• Passage
################

There is no hiding from a disappointing Clearance Rate after the Auctions at the weekend.
I will get the negatives out of the way first, the percentage was around 63%.
The positives to take away from the weekend is that the Median sale price for property sold at Auction was reported at $1,154,000 which is quite a dramatically high median figure. Also, there were over 1,000 properties on offer across Sydney which may also have lead to a below – recent – average in the Auction markets.
There has obviously been continued scrutiny against the Real Estate market of late with intentionally misleading headlines and misconstrued information fed to buyers and vendors across the network of markets in Sydney.
Yes, our Auction clearance rates have dropped, there are more properties going to Auction, buyers are more savvy about their buying tactics and have more choice to quench this appetite for ‘perfection’, often missing properties because of it.
Yes, the growth in pricing may have been above average and the idea of this dropping is scaring people away from purchasing. What people are reading in context is that the GROWTH is set to HALVE – not the prices.

################

• Tasks
**a)** Copy out the part of the auction commentary that opens with the words containing "The positives to" and closes with "markets in Sydney.".
**b)** According to the auction commentary, what median sale price was reported for property sold at auction at the weekend?

• Data segment
################

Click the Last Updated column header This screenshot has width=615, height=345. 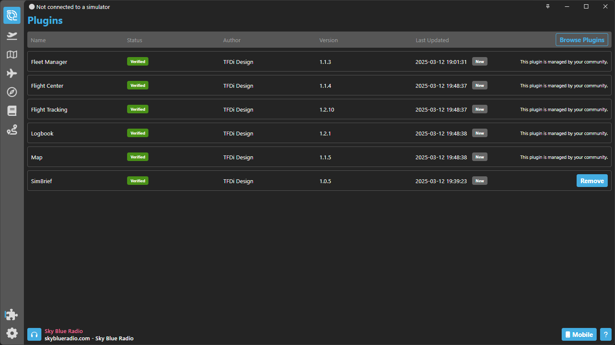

################

• Correct answers
**a)**
The positives to take away from the weekend is that the Median sale price for property sold at Auction was reported at $1,154,000 which is quite a dramatically high median figure. Also, there were over 1,000 properties on offer across Sydney which may also have lead to a below – recent – average in the Auction markets.
There has obviously been continued scrutiny against the Real Estate market of late with intentionally misleading headlines and misconstrued information fed to buyers and vendors across the network of markets in Sydney.

**b)** $1,154,000